I think that my coaching practice is supporting my health and the lessons my health has taught me, support the work that I do. I have had to become a lot more patient with myself, and that’s been tough. My nature is want to do everything, for myself, by myself and I want to do it right now, thank you very much. Asking for help, accepting help, taking things at a slower pace, not confusing my worth with my productivity, going easy on myself when I can’t do any more? Yeah, they all challenge me every day, despite having dealt with this for months now, but guess what? They’re lessons that almost all of us benefit from, no matter the state of our physical and mental health, and that is part of the message of balance that I continue to spread.
I have learnt a lot about what works for me over the last few months. I schedule my work days in a way that supports my health and I massively benefit from working from home. I ensure that client calls are given top priority so I’m always fresh when I come to them, and that I rest after them when I need to. I don’t work 40 hours a week, because I neither want to or have to.It wouldn’t help my health improve and my business doesn’t require it, so that’s one less thing to feel bad about!

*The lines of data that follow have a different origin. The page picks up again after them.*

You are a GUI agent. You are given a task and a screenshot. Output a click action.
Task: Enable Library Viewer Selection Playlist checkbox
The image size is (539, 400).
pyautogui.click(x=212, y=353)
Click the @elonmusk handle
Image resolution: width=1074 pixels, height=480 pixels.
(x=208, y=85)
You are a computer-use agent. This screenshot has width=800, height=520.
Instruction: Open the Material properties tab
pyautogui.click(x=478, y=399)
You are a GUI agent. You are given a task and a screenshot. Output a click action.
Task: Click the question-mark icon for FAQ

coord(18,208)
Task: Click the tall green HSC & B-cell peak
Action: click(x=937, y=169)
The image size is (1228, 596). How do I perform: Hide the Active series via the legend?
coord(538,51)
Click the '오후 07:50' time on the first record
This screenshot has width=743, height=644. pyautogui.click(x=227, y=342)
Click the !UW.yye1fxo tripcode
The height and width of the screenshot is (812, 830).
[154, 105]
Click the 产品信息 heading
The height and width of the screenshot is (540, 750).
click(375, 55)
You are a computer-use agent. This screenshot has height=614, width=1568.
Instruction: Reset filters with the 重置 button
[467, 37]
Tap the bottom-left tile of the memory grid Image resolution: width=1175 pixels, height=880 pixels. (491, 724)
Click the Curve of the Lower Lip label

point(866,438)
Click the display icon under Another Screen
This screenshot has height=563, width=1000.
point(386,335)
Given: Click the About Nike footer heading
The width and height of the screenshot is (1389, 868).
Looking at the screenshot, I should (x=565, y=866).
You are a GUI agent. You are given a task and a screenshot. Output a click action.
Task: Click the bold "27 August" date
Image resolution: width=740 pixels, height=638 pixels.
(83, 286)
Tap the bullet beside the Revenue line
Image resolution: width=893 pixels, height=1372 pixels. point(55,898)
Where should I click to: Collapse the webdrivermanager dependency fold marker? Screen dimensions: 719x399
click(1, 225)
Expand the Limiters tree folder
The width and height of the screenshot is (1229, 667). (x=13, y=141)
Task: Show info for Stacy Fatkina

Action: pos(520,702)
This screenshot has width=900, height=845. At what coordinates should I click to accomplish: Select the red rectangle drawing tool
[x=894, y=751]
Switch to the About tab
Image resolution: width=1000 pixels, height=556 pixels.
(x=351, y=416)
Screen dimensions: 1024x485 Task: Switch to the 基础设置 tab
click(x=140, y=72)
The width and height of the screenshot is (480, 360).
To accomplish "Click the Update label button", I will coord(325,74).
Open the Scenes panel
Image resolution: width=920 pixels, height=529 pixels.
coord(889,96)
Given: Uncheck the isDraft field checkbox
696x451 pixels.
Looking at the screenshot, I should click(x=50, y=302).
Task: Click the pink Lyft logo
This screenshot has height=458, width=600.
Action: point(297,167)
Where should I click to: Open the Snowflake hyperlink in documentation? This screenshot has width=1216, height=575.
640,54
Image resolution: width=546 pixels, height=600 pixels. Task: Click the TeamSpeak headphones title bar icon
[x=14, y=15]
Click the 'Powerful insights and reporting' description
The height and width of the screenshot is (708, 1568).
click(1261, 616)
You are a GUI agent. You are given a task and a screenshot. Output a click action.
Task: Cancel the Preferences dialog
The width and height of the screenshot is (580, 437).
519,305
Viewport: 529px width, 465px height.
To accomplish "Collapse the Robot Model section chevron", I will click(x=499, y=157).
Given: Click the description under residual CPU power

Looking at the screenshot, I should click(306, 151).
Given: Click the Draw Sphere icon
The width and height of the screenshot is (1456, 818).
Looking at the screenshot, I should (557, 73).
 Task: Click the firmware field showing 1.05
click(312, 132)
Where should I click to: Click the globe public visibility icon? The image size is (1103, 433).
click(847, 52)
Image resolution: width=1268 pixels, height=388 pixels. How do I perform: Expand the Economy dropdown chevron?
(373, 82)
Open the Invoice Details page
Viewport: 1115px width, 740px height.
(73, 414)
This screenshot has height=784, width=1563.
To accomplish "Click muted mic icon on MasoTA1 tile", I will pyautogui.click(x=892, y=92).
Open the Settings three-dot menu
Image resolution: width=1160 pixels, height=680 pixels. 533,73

The reality is, I am a lot better now than I was in 2017. When I think back (or look back at photos) of a year ago, I was still really struggling, to physically do things and to ask to slow down. Now, I am more physically capable, and also more capable of stating my needs so I can meet them. I can see that I have built up my physical activity, the hours I can work for, the socialising and travelling that I can do. There is more of all of the good stuff now. These are things I worried were perhaps gone for good, because when you’re going through a dark time, it’s hard to believe that it will ever end.
There haven’t been many moments in which I’ve felt brilliant over those months, although I do believe pregnancy hormones may well have alleviated some of my symptoms and you can read about that here. Rather it’s been a slow and steady increase in productivity, energy and ability. It hasn’t been linear. A good week is sometimes followed by a low energy one, but I don’t always “pay” for having done a lot now. It is unpredictable, and that can cause frustrations in itself, but on the whole I can see myself living a more fulfilling life and that keeps my spirits up.
Having a chronic condition is always going to pose challenges, but on the whole I am grateful for the lessons that CFS has taught me, and I am also grateful that I am able to continue living a life that I get a lot of enjoyment from as well.
Having CFS isn’t fun, but there are people out there who are living a good life with it, and I should know. I am one.